2. C4 — set config.hosts in both apps' production.rb. ~10 min.
3. H3 — provision Sentry, set SENTRY_DSN in Heroku config, add to MAINNET_LAUNCH.md step 6. ~30 min.
4. H6 — add rack-attack to mcritchie-studio's Gemfile + initializer (mirror turf-monster's). ~30 min.
5. H5 — extend rack-attack initializer to cover the seven listed endpoints. ~45 min.
6. M14 — guard dev routes in config/routes.rb behind Rails.env.development?. ~10 min.

Day 1 — Rails (Carl's domain):
7. H7 — add raise if contest.locks_at && Time.current >= contest.locks_at to Entry#confirm!. ~20 min + test.
8. H8 — wrap TokenPurchaseJob.perform in purchase.with_lock (or re-check purchase.reload.status before downgrading). ~30 min + test.

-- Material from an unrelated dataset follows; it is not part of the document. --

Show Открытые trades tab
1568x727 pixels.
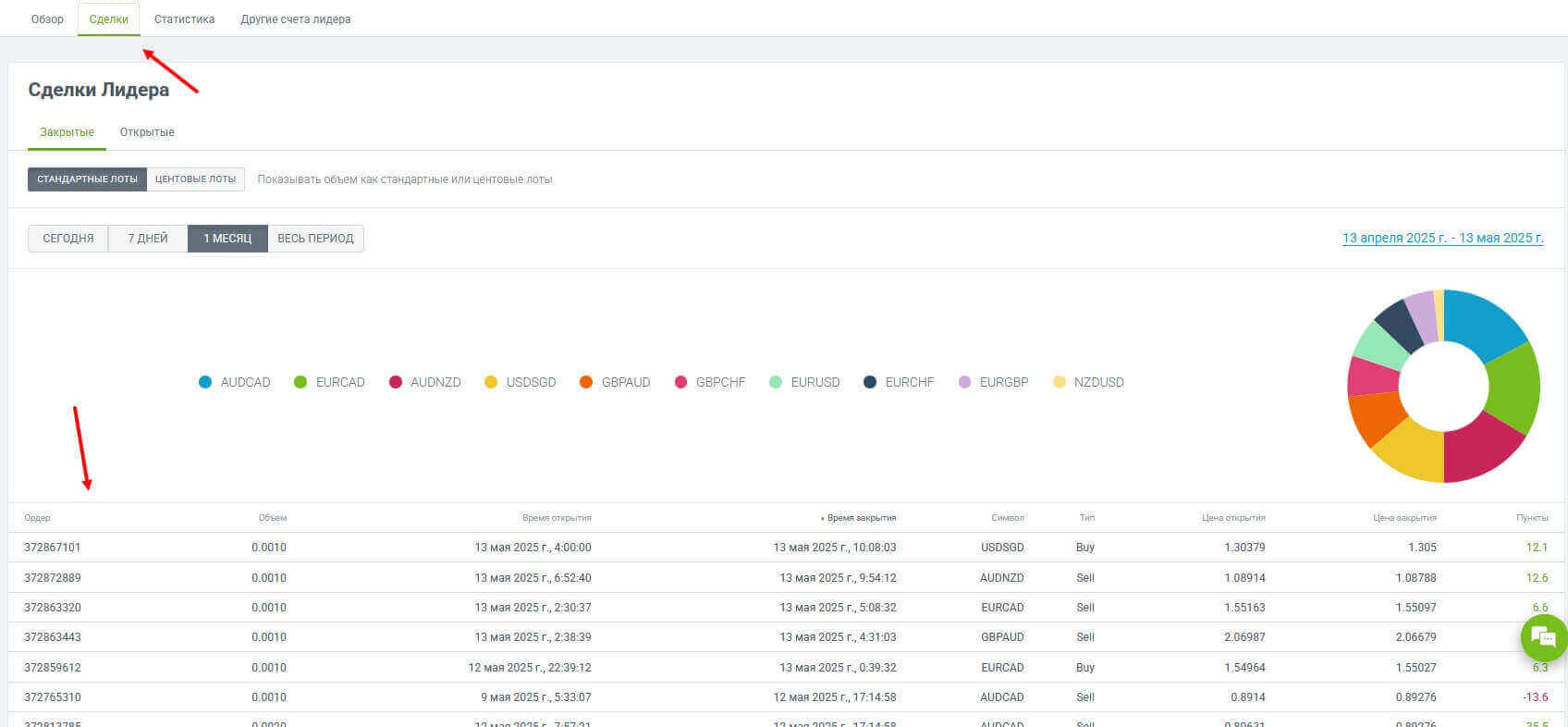pyautogui.click(x=147, y=132)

Day 2 — on-chain (Jasper's domain, requires Squads redeploy):
9. C1 — add wallet Signer requirement + wallet-field-binding constraint + length whitelist to migrate_user_account. Bump program to v0.15.1.
10. C2 — add reserved-prefix list + printable-ASCII guard to set_username. (Defer UsernameRegistry PDA + rate-limit to v0.16; the minimum check is enough to close the launch gate.)
11. H1 — add seeds = [b"contest", contest.contest_id.as_ref()], bump = contest.bump to every Contest account constraint.
12. H2 — make a policy call: either (a) token paths credit entry_fees from an operator reserve PDA, or (b) document explicitly that token entries are operator-promised + ensure no contest ships with token entries unless prizes > expected_max_payout.
13. Anchor build → write-buffer → set-buffer-authority → scripts/squad-upgrade.js → re-pin EXPECTED_IDL_HASH from BUILT IDL → deploy turf-monster.

Day 2 — partial H4 (CSP):
14. Drop unsafe-eval. unsafe-inline requires a nonce/hash refactor — at minimum add a report-uri and put the full nonce work on the post-launch sprint.

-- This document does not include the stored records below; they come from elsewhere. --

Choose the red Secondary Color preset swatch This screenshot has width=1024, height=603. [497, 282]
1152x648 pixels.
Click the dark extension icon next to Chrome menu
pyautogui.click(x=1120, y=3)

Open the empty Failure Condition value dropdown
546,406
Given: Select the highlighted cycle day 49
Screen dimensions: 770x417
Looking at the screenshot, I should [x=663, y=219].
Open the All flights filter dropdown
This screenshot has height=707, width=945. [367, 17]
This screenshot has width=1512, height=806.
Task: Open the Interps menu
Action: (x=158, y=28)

Defer (post-launch acceptable):
- M1–M3, M5–M6, M8–M9, M11–M13. L1–L7.
- Squads real-trust-domain split (M7) — must precede ANY mainnet program-upgrade authority transition, but is not strictly needed to ship v1 if you treat the bot key as a single-trust-domain bot until then.


Launch Gate

Block until C1–C4 + H1–H8 closed. All 12 are concrete, the fixes are well-scoped, and the existing MAINNET_LAUNCH.md runbook covers the Squads-redeploy cycle. Mediums + Lows can ship as a backlog.

If launching real-money mainnet with any of these open: do not.